Task details —
Update the entries below by replacing "Identify the location of" with "Point out the position of" wherever it occurs, and leave everything else as it is.
[Start Material shown]
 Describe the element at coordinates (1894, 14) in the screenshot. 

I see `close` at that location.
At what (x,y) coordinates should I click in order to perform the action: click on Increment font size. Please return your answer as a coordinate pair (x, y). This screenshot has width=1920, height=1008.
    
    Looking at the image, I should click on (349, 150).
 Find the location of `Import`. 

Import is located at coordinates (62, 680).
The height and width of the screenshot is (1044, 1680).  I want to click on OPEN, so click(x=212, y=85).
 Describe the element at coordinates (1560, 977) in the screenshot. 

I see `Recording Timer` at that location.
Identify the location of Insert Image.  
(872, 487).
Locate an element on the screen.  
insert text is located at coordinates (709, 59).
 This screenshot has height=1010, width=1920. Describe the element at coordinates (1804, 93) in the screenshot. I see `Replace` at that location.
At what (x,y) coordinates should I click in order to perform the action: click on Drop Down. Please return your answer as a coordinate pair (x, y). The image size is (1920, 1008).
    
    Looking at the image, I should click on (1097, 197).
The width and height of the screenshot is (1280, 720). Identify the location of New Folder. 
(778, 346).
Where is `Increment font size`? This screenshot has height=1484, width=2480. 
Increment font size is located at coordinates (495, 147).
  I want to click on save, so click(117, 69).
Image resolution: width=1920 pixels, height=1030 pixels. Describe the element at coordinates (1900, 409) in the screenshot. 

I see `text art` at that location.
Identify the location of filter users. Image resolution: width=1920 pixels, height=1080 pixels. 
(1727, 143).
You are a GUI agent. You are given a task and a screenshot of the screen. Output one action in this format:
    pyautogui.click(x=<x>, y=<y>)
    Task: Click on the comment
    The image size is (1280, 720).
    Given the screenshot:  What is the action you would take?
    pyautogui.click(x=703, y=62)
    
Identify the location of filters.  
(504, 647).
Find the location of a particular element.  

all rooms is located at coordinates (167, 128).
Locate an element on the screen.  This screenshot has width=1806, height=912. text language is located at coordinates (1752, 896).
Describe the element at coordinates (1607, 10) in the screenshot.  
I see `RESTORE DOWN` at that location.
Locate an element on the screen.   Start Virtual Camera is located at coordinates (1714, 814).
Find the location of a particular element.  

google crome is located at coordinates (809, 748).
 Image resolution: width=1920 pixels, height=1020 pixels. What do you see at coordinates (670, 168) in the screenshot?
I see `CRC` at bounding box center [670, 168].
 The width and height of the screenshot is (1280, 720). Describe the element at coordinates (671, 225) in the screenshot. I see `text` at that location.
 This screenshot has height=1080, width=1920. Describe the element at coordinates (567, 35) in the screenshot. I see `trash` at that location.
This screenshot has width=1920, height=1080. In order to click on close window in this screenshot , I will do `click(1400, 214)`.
[End Material shown]
The reply —
 Describe the element at coordinates (1894, 14) in the screenshot. 

I see `close` at that location.
At what (x,y) coordinates should I click in order to perform the action: click on Increment font size. Please return your answer as a coordinate pair (x, y). This screenshot has width=1920, height=1008.
    
    Looking at the image, I should click on (349, 150).
 Find the location of `Import`. 

Import is located at coordinates (62, 680).
The height and width of the screenshot is (1044, 1680).  I want to click on OPEN, so click(x=212, y=85).
 Describe the element at coordinates (1560, 977) in the screenshot. 

I see `Recording Timer` at that location.
Point out the position of Insert Image.  
(872, 487).
Locate an element on the screen.  
insert text is located at coordinates (709, 59).
 This screenshot has height=1010, width=1920. Describe the element at coordinates (1804, 93) in the screenshot. I see `Replace` at that location.
At what (x,y) coordinates should I click in order to perform the action: click on Drop Down. Please return your answer as a coordinate pair (x, y). The image size is (1920, 1008).
    
    Looking at the image, I should click on (1097, 197).
The width and height of the screenshot is (1280, 720). Point out the position of New Folder. 
(778, 346).
Where is `Increment font size`? This screenshot has height=1484, width=2480. 
Increment font size is located at coordinates (495, 147).
  I want to click on save, so click(117, 69).
Image resolution: width=1920 pixels, height=1030 pixels. Describe the element at coordinates (1900, 409) in the screenshot. 

I see `text art` at that location.
Point out the position of filter users. Image resolution: width=1920 pixels, height=1080 pixels. 
(1727, 143).
You are a GUI agent. You are given a task and a screenshot of the screen. Output one action in this format:
    pyautogui.click(x=<x>, y=<y>)
    Task: Click on the comment
    The image size is (1280, 720).
    Given the screenshot:  What is the action you would take?
    pyautogui.click(x=703, y=62)
    
Point out the position of filters.  
(504, 647).
Find the location of a particular element.  

all rooms is located at coordinates (167, 128).
Locate an element on the screen.  This screenshot has width=1806, height=912. text language is located at coordinates (1752, 896).
Describe the element at coordinates (1607, 10) in the screenshot.  
I see `RESTORE DOWN` at that location.
Locate an element on the screen.   Start Virtual Camera is located at coordinates (1714, 814).
Find the location of a particular element.  

google crome is located at coordinates (809, 748).
 Image resolution: width=1920 pixels, height=1020 pixels. What do you see at coordinates (670, 168) in the screenshot?
I see `CRC` at bounding box center [670, 168].
 The width and height of the screenshot is (1280, 720). Describe the element at coordinates (671, 225) in the screenshot. I see `text` at that location.
 This screenshot has height=1080, width=1920. Describe the element at coordinates (567, 35) in the screenshot. I see `trash` at that location.
This screenshot has width=1920, height=1080. In order to click on close window in this screenshot , I will do `click(1400, 214)`.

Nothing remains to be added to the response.